Could you give the lines from the start of the items up to and including the line with "center [1329, 80]." as a numbered list, leaving out any blank lines?
** begin TASK INPUTS **
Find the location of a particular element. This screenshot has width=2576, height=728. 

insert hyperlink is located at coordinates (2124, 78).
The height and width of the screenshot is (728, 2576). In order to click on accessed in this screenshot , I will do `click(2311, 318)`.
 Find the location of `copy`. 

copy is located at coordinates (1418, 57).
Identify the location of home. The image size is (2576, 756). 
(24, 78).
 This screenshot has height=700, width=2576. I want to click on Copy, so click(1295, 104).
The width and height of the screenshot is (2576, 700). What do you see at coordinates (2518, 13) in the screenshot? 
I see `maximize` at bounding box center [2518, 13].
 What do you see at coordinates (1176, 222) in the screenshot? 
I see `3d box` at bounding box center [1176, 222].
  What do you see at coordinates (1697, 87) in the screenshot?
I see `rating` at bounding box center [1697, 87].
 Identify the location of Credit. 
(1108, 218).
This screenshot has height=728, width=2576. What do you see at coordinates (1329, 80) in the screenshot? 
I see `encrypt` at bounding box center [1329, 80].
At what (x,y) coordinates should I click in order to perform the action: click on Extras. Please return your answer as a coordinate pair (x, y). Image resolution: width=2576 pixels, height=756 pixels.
** end TASK INPUTS **
▶ [EXERCISE RESPONSE]:
1. Find the location of a particular element. This screenshot has width=2576, height=728. 
2. insert hyperlink is located at coordinates (2124, 78).
3. The height and width of the screenshot is (728, 2576). In order to click on accessed in this screenshot , I will do `click(2311, 318)`.
4.  Find the location of `copy`. 
5. copy is located at coordinates (1418, 57).
6. Identify the location of home. The image size is (2576, 756). 
7. (24, 78).
8.  This screenshot has height=700, width=2576. I want to click on Copy, so click(1295, 104).
9. The width and height of the screenshot is (2576, 700). What do you see at coordinates (2518, 13) in the screenshot? 
10. I see `maximize` at bounding box center [2518, 13].
11.  What do you see at coordinates (1176, 222) in the screenshot? 
12. I see `3d box` at bounding box center [1176, 222].
13.   What do you see at coordinates (1697, 87) in the screenshot?
14. I see `rating` at bounding box center [1697, 87].
15.  Identify the location of Credit. 
16. (1108, 218).
17. This screenshot has height=728, width=2576. What do you see at coordinates (1329, 80) in the screenshot? 
18. I see `encrypt` at bounding box center [1329, 80].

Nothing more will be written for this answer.